» Stated exercise: Rewrite all of the records, putting "Command:" wherever "Instruction:" appears and leaving everything else unchanged.

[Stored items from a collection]
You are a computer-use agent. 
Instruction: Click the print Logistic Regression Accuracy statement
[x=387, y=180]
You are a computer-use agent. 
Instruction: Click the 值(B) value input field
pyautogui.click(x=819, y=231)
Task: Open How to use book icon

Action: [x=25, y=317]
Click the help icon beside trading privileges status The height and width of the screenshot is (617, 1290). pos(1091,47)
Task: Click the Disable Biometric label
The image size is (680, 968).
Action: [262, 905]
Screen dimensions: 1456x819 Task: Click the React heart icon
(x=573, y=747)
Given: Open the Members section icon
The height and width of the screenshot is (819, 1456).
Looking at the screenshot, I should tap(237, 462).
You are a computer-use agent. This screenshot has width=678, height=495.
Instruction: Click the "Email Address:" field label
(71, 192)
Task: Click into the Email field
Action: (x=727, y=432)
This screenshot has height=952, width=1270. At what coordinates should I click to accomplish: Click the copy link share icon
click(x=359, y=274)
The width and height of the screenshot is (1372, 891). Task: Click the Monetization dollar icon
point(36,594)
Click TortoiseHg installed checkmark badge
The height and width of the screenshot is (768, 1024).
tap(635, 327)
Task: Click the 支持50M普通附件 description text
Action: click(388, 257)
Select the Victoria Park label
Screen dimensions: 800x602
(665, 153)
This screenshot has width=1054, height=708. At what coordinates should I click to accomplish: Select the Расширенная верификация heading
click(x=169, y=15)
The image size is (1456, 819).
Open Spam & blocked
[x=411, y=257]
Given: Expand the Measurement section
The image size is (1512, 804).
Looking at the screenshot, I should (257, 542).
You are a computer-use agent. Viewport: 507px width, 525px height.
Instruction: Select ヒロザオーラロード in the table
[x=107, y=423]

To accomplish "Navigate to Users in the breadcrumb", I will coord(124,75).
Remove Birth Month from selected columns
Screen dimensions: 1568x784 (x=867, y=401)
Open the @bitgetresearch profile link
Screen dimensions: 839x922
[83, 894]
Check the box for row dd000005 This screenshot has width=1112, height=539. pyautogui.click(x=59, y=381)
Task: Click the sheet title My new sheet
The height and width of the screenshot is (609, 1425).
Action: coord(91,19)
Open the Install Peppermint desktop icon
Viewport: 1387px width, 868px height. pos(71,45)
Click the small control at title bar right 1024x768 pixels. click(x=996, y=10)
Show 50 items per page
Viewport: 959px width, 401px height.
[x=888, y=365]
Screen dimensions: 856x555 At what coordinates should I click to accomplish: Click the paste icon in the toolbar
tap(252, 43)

» Solved problem:
You are a computer-use agent. 
Command: Click the print Logistic Regression Accuracy statement
[x=387, y=180]
You are a computer-use agent. 
Command: Click the 值(B) value input field
pyautogui.click(x=819, y=231)
Task: Open How to use book icon

Action: [x=25, y=317]
Click the help icon beside trading privileges status The height and width of the screenshot is (617, 1290). pos(1091,47)
Task: Click the Disable Biometric label
The image size is (680, 968).
Action: [262, 905]
Screen dimensions: 1456x819 Task: Click the React heart icon
(x=573, y=747)
Given: Open the Members section icon
The height and width of the screenshot is (819, 1456).
Looking at the screenshot, I should tap(237, 462).
You are a computer-use agent. This screenshot has width=678, height=495.
Command: Click the "Email Address:" field label
(71, 192)
Task: Click into the Email field
Action: (x=727, y=432)
This screenshot has height=952, width=1270. At what coordinates should I click to accomplish: Click the copy link share icon
click(x=359, y=274)
The width and height of the screenshot is (1372, 891). Task: Click the Monetization dollar icon
point(36,594)
Click TortoiseHg installed checkmark badge
The height and width of the screenshot is (768, 1024).
tap(635, 327)
Task: Click the 支持50M普通附件 description text
Action: click(388, 257)
Select the Victoria Park label
Screen dimensions: 800x602
(665, 153)
This screenshot has width=1054, height=708. At what coordinates should I click to accomplish: Select the Расширенная верификация heading
click(x=169, y=15)
The image size is (1456, 819).
Open Spam & blocked
[x=411, y=257]
Given: Expand the Measurement section
The image size is (1512, 804).
Looking at the screenshot, I should (257, 542).
You are a computer-use agent. Viewport: 507px width, 525px height.
Command: Select ヒロザオーラロード in the table
[x=107, y=423]

To accomplish "Navigate to Users in the breadcrumb", I will coord(124,75).
Remove Birth Month from selected columns
Screen dimensions: 1568x784 (x=867, y=401)
Open the @bitgetresearch profile link
Screen dimensions: 839x922
[83, 894]
Check the box for row dd000005 This screenshot has width=1112, height=539. pyautogui.click(x=59, y=381)
Task: Click the sheet title My new sheet
The height and width of the screenshot is (609, 1425).
Action: coord(91,19)
Open the Install Peppermint desktop icon
Viewport: 1387px width, 868px height. pos(71,45)
Click the small control at title bar right 1024x768 pixels. click(x=996, y=10)
Show 50 items per page
Viewport: 959px width, 401px height.
[x=888, y=365]
Screen dimensions: 856x555 At what coordinates should I click to accomplish: Click the paste icon in the toolbar
tap(252, 43)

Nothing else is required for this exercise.